The problem:
The response must be made up of the lines in the entries below that contain "agent".

────────────────────

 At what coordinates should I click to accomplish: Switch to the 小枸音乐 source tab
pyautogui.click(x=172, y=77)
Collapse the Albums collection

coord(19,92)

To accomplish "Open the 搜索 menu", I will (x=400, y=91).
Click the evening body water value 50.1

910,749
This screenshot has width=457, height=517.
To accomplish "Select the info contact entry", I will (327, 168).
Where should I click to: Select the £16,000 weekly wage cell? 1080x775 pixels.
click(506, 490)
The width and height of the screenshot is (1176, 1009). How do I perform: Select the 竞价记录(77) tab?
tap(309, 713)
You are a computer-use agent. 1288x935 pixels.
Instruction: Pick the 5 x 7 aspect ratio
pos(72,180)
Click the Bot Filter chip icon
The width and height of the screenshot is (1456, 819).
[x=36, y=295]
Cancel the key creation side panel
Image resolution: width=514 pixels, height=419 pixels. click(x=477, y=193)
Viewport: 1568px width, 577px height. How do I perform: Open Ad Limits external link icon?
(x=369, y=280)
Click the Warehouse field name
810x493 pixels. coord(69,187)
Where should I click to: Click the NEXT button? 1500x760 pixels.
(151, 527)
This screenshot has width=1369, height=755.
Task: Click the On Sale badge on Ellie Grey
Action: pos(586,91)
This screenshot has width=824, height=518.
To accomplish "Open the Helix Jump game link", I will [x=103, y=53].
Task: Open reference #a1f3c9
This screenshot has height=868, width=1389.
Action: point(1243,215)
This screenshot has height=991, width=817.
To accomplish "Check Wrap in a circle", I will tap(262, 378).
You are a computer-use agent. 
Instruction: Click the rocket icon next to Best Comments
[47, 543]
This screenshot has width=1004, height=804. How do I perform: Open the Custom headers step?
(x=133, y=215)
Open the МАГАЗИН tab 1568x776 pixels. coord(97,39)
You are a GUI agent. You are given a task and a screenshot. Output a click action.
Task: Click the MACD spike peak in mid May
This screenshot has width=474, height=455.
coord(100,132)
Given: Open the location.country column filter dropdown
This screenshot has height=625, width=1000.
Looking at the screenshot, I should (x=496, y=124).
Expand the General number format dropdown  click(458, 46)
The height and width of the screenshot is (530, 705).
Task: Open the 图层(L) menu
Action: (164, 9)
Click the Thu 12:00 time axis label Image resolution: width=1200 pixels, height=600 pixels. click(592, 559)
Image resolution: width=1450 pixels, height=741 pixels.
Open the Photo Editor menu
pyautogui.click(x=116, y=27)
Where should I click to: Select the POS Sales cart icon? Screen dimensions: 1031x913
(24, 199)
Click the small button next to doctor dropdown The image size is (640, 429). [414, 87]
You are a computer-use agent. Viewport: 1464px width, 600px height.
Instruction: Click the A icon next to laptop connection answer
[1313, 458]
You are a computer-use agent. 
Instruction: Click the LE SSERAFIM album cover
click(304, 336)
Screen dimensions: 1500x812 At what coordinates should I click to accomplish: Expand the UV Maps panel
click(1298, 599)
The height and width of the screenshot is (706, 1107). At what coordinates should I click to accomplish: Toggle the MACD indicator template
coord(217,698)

────────────────────

Task result:
You are a computer-use agent. 1288x935 pixels.
You are a computer-use agent. 
You are a GUI agent. You are given a task and a screenshot. Output a click action.
You are a computer-use agent. Viewport: 1464px width, 600px height.
You are a computer-use agent. 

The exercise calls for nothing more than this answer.